Word of the Day

Churrigueresque (adj.) — [from Wikipedia] Churrigueresque refers to a Spanish Baroque style of elaborate sculptural architectural ornament which emerged as a manner of stucco decoration in Spain in the late 17th century and was used up to about 1750, marked by extreme, expressive and florid decorative detailing, normally found above the entrance on the main facade of a building.

Image credit Luis Miguel Bugallo Sánchez (Lmbuga Commons)(Lmbuga Galipedia)

From Pacazo, p. 529

The Beauty Of St. John of Sahagun Church

Baroque style in architecture is quite dramatic, intense, and the undulating , decorative, intricately designed surface characteristics imply a sense of movement. Saint John of Sahagun Church is also an example of Churrigueresque style, a mode popular in the Spanish baroque architecture. This exuberant mode, named after the Churriguera architects in Spain, is evident in the entrance in the main façade of the church. The florid, intricate, very detailed and expressive columns and above the entranceway provides a clear example. It elicits an overwhelming feeling in the observers.

The interior of the church is adorned with stone murals and mosaics created proudly by the local artists of Tigbauan.

Built by Augustinian friars in the year 1575, it is almost 440 years old now.  The church’s construction was out of forced labour. It used red coral and limestone from Igbaras. It survived a number of natural calamities over its existence including typhoons and earthquakes. It is also due to these natural disasters that the church went under many rebuildings and improvements through time before it became as what it is today, a reminder of the past and a stronghold for the future

The church is considered today as one of the most unique Catholic churches in the country because of its Churrigueresque orientation. It is also historically significant as its walls witnessed and survived the wars between the Filipinos and the Spaniards, Japanese and the Americans. It is also a significant point in the town proper as many Tigbauenos are Roman Catholics and they go to utilize the church for important, spiritual endeavours.

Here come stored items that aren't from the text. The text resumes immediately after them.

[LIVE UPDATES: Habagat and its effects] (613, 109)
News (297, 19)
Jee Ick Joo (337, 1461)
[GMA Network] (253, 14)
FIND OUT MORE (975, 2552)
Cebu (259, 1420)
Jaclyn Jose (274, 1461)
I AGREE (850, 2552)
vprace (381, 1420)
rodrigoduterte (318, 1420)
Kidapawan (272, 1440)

Every day that I pass in the town centre of Tigbauan on my way to school, this church always amused me with its grandeur and when I went there to visit the church for a project, I’d say that it deserves utmost respect. I am not a Roman Catholic or religious per se but I know that it is very important to many and I get the feeling that its walls are not just enveloped with safety, but it also radiates certain awe to everyone. In my view, the church is strongly significant as a notable heritage for the Tigbauenos and to all Filipinos in general. These authentic and grand churches are something that we should all be proud of and help in restoring them.